Let P$$\in$$L(V). If P^2=P, and llPvll<=llvll, prove that P is an orthogonal projection.

Homework Equations

The Attempt at a Solution

I think that regarding llPvll<=llvll is redundant. For example, consider P^2=P
and let v be a vector in V. Doesn't P^2=P kind of give it away by itself?
I mean v=a1v1+...+amvm+...+anvn. Consider the subspace that P projects to whose
dimension is less than V's. So for P^2 to =P, and P^2v=/=0,
PPv=a1v1+...+amvm=Pv=a1v1+...+amvm. Notice how the scalars from 1 to m
do not change to make P^2=P possible.
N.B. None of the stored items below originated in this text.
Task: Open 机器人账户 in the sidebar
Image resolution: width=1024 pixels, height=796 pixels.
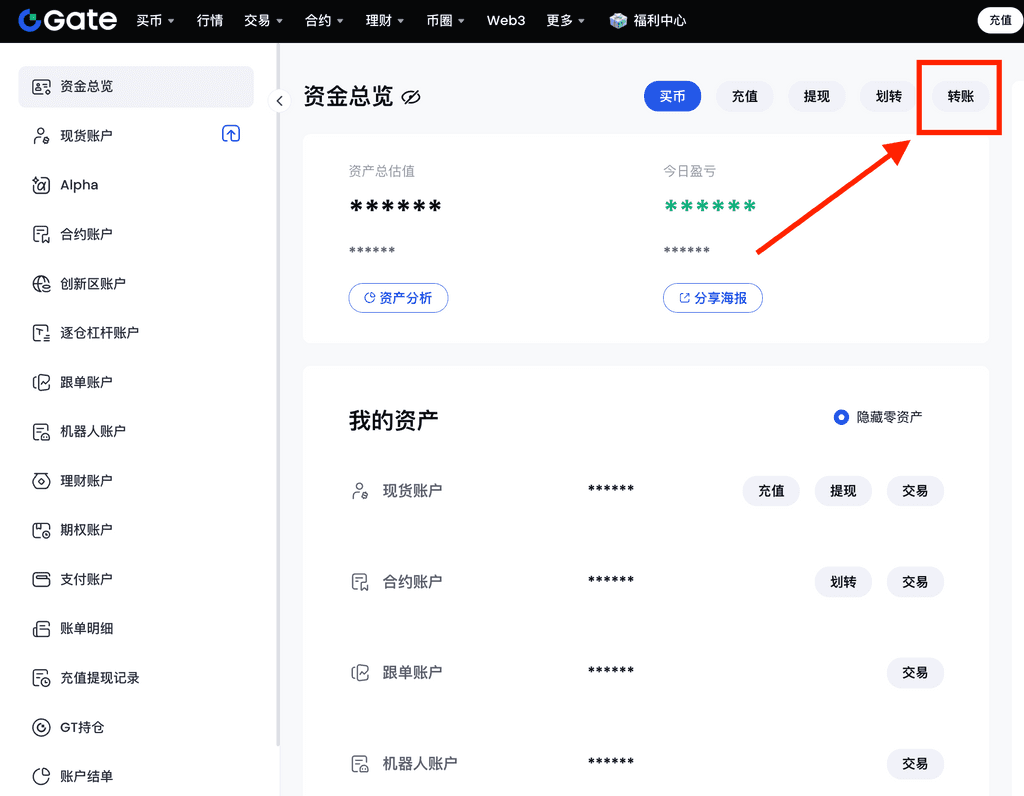Action: [x=92, y=431]
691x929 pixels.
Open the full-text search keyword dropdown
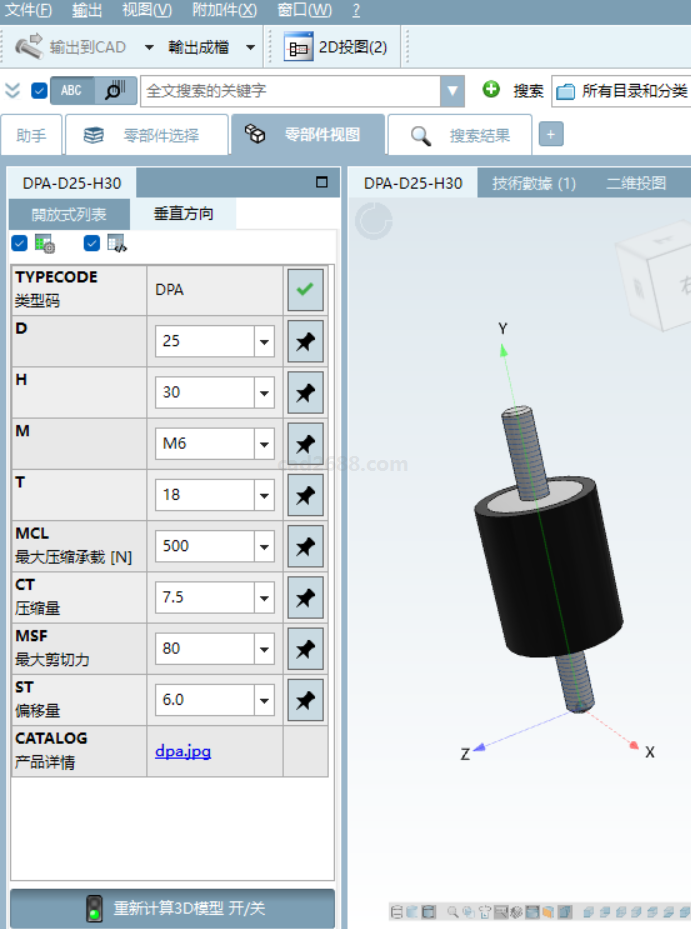click(x=453, y=91)
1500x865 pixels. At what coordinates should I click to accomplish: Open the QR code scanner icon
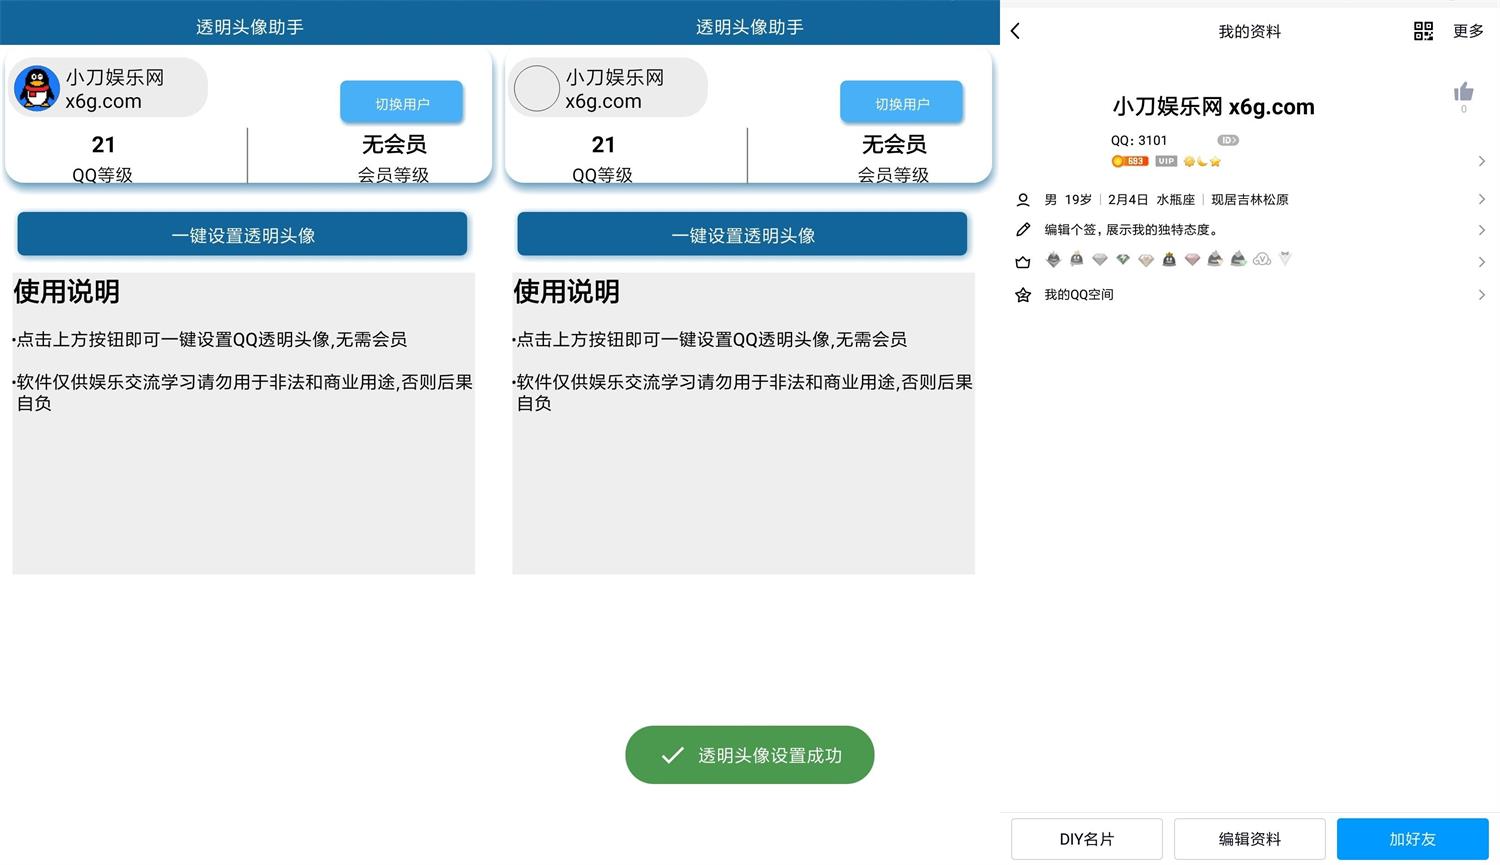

Isn't it obvious enough from P^2=P
that the length of the vector a1v1+..+amvm is < a1v1+...+amvm+...+anvn?
I know that that's not were trying to prove, but why is llPvll<=llvll important
when we know P^2=P?

 

[cipher42]

The condition is not redundant. The condition that $$P^2=P$$ is precisely the definition of a projection, but you most definitely need the second piece, that $$||Pv||\leq||v||$$ to show that it is orthogonal. As a counterexample, consider the oblique (as opposed to orthogonal) projection in $$\mathbb{R}^2$$

$$P=\[ \left( \begin{array}{ccc} 0 & 0 \\ c & 1 \end{array} \right)\]$$

You can quickly check that it is indeed a projection by computing $$P^2=P$$ but if we look at its action on a vector we find:

$$Pv=\[ \left( \begin{array}{ccc} 0 \\ cv_1+v_2 \end{array} \right)\]$$

So for c>1, we would have $$||Pv||>||v||$$. This goes to show that an projection need not always reduce the magnitude of a vector upon which it acts and hence the second condition is not derivable from the first. In fact, we have to hope that the added condition is precisely what you need to show that the projection is orthogonal, or else that's going to be one tricky homework problem

 

[evilpostingmong]

The condition is not redundant. The condition that $$P^2=P$$ is precisely the definition of a projection, but you most definitely need the second piece, that $$||Pv||\leq||v||$$ to show that it is orthogonal. As a counterexample, consider the oblique (as opposed to orthogonal) projection in $$\mathbb{R}^2$$

$$P=\[ \left( \begin{array}{ccc} 0 & 0 \\ c & 1 \end{array} \right)\]$$

You can quickly check that it is indeed a projection by computing $$P^2=P$$ but if we look at its action on a vector we find:

$$Pv=\[ \left( \begin{array}{ccc} 0 \\ cv_1+v_2 \end{array} \right)\]$$

So for c>1, we would have $$||Pv||>||v||$$. This goes to show that an projection need not always reduce the magnitude of a vector upon which it acts and hence the second condition is not derivable from the first. In fact, we have to hope that the added condition is precisely what you need to show that the projection is orthogonal, or else that's going to be one tricky homework problem

Thank you! There had to be some motive for the author to put llPvll<=llvll, I just
couldn't find it.